The Detroit Catholic, another publication that covers the Catholic community in southeast Michigan, reported that as many as 22 sisters at the Presentation of the Blessed Virgin Mary Convent had tested positive for the coronavirus through early May.
The nuns at the 360-acre campus, who ranged in age from 69 to 99, included teachers, a librarian and a secretary in the Vatican Secretariat of State, the Global Sisters Report said.
Meanwhile, at least 19 other sisters have died in the United States during the pandemic, according to the article, which said the Livonia deaths “may be the worst loss of life to a community of women religious since the 1918 influenza pandemic.”

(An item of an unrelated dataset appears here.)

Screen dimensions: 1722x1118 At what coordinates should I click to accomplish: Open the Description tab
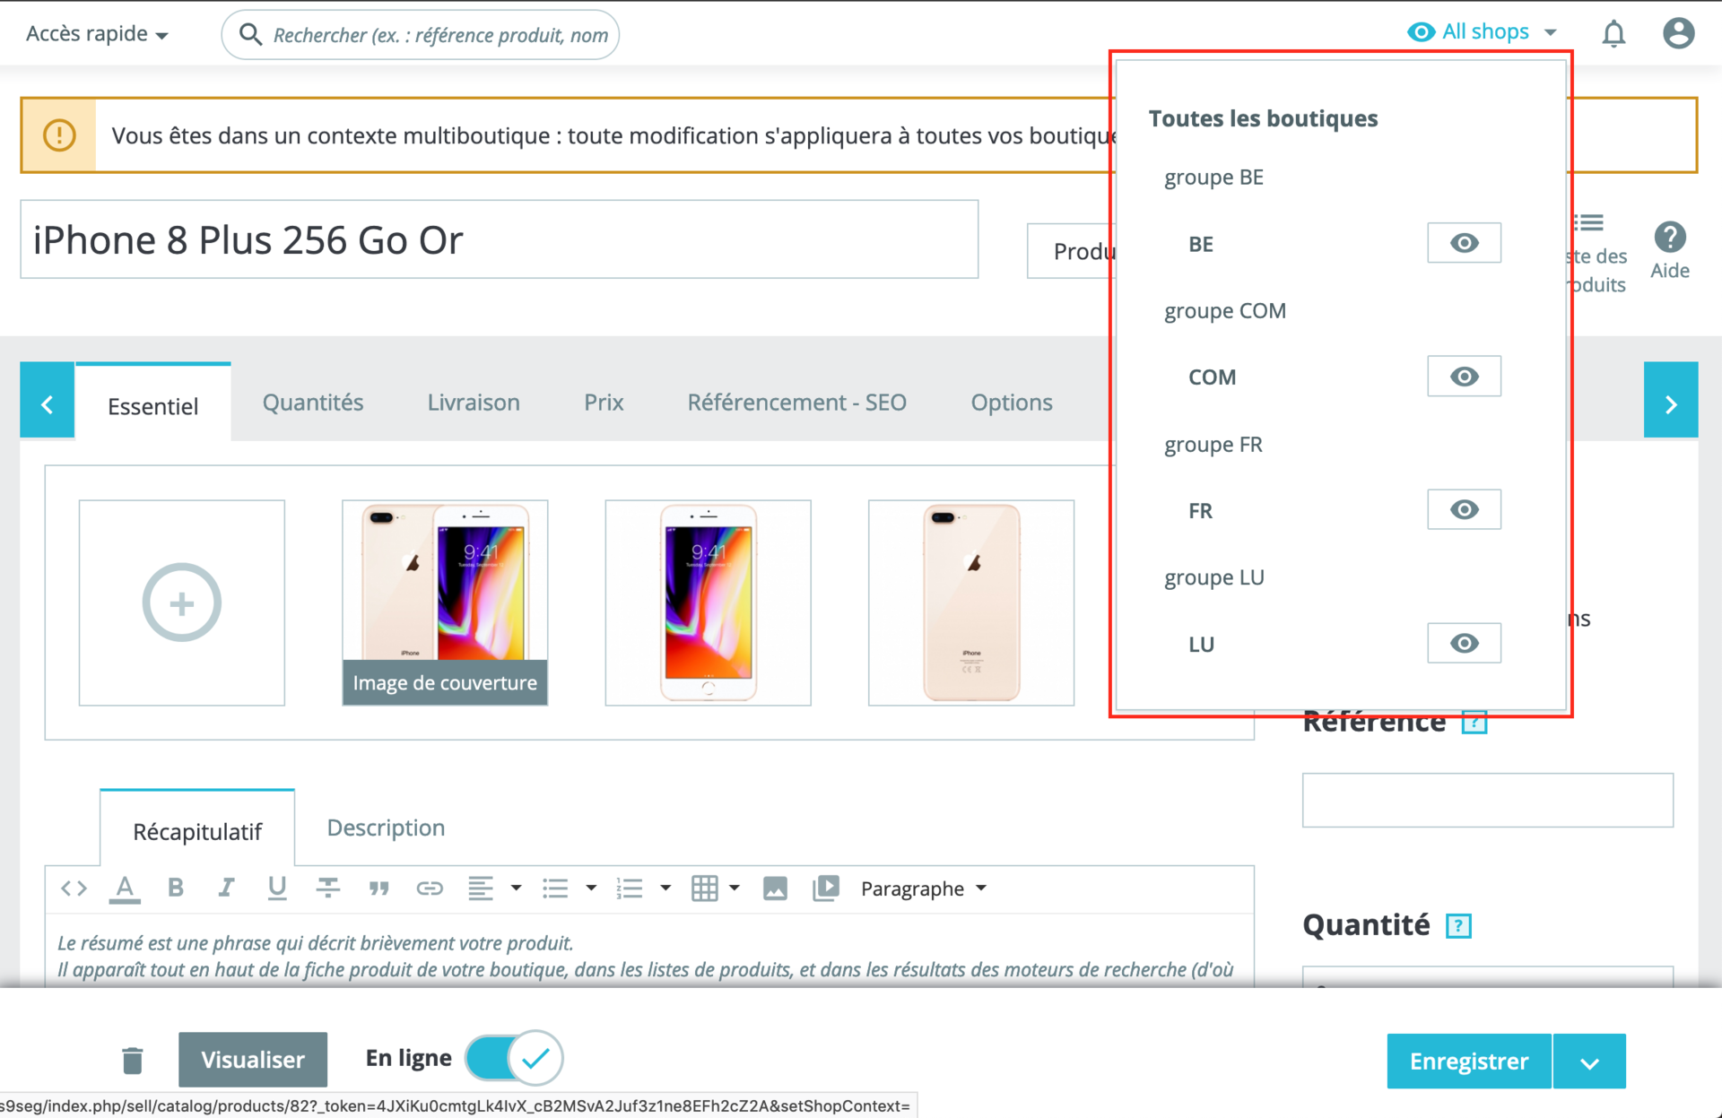pyautogui.click(x=386, y=828)
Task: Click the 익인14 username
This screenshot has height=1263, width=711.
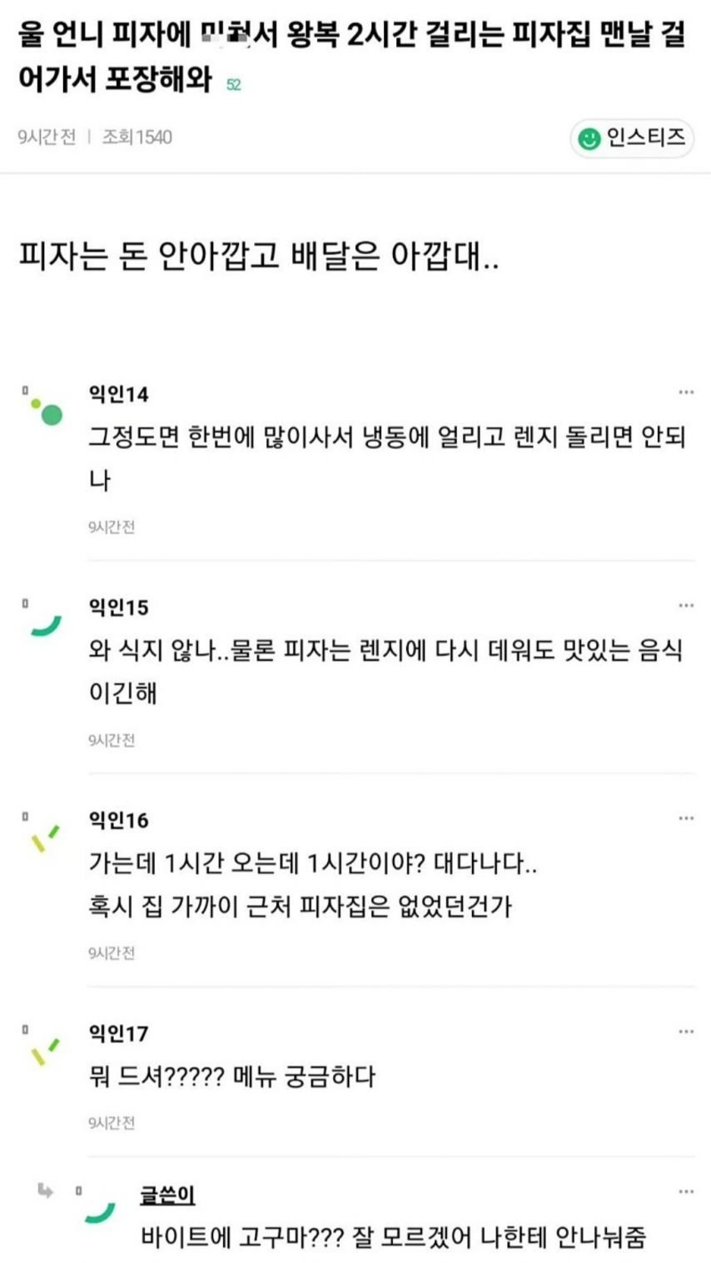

Representatives with the Felician Sisters of North America did not immediately respond to a request for comment Monday.
Monday 5:34 p.m.: Ontario has seen another day with no new COVID-19 deaths, according to the Star’s latest count.
As of 5 p.m. Monday, Ontario’s regional health units reported 39,817 confirmed and probable cases of COVID-19, including 2,785 deaths, a jump of 160 reported infections since Sunday evening.
The last time the units did not report a fatal case in 24 hours was on July 6; before that, the province had seen 14 consecutive days with at least one reported death. In late April and early May, the health units reported as many as 94 deaths in a single day.